→ Your goal: Rewrite the data below, changing each occurrence of "sidebar" to "side panel" and leaving every other part as it is.

↓

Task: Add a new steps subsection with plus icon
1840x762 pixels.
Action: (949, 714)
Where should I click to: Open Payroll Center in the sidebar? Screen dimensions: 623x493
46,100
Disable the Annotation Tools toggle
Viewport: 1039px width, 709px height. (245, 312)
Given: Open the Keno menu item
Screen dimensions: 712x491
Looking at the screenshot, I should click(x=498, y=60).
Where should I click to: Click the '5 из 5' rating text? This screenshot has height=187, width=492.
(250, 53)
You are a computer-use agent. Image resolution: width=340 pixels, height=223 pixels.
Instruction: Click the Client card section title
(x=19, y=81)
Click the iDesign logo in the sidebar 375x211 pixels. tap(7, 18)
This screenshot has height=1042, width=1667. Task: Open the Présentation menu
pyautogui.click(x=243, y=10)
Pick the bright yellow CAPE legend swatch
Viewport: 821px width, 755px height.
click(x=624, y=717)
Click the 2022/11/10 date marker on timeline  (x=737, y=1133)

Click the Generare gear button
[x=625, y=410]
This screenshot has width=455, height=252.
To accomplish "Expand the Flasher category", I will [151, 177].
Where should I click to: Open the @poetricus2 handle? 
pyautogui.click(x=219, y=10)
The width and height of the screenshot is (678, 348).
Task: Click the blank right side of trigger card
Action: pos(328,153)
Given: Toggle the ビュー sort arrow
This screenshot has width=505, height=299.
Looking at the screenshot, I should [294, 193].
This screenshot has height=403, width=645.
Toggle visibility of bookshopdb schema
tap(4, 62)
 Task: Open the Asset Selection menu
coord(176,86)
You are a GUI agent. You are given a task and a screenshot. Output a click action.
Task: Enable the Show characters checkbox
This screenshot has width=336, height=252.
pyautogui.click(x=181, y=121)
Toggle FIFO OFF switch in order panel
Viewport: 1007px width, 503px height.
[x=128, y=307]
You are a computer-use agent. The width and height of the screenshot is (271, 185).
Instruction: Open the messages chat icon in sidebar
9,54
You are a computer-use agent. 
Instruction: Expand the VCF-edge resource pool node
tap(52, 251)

↑

→ Reply to the task:
Task: Add a new steps subsection with plus icon
1840x762 pixels.
Action: (949, 714)
Where should I click to: Open Payroll Center in the side panel? Screen dimensions: 623x493
46,100
Disable the Annotation Tools toggle
Viewport: 1039px width, 709px height. (245, 312)
Given: Open the Keno menu item
Screen dimensions: 712x491
Looking at the screenshot, I should click(x=498, y=60).
Where should I click to: Click the '5 из 5' rating text? This screenshot has height=187, width=492.
(250, 53)
You are a computer-use agent. Image resolution: width=340 pixels, height=223 pixels.
Instruction: Click the Client card section title
(x=19, y=81)
Click the iDesign logo in the side panel 375x211 pixels. tap(7, 18)
This screenshot has height=1042, width=1667. Task: Open the Présentation menu
pyautogui.click(x=243, y=10)
Pick the bright yellow CAPE legend swatch
Viewport: 821px width, 755px height.
click(x=624, y=717)
Click the 2022/11/10 date marker on timeline  (x=737, y=1133)

Click the Generare gear button
[x=625, y=410]
This screenshot has width=455, height=252.
To accomplish "Expand the Flasher category", I will [151, 177].
Where should I click to: Open the @poetricus2 handle? 
pyautogui.click(x=219, y=10)
The width and height of the screenshot is (678, 348).
Task: Click the blank right side of trigger card
Action: pos(328,153)
Given: Toggle the ビュー sort arrow
This screenshot has width=505, height=299.
Looking at the screenshot, I should [294, 193].
This screenshot has height=403, width=645.
Toggle visibility of bookshopdb schema
tap(4, 62)
 Task: Open the Asset Selection menu
coord(176,86)
You are a GUI agent. You are given a task and a screenshot. Output a click action.
Task: Enable the Show characters checkbox
This screenshot has width=336, height=252.
pyautogui.click(x=181, y=121)
Toggle FIFO OFF switch in order panel
Viewport: 1007px width, 503px height.
[x=128, y=307]
You are a computer-use agent. The width and height of the screenshot is (271, 185).
Instruction: Open the messages chat icon in side panel
9,54
You are a computer-use agent. 
Instruction: Expand the VCF-edge resource pool node
tap(52, 251)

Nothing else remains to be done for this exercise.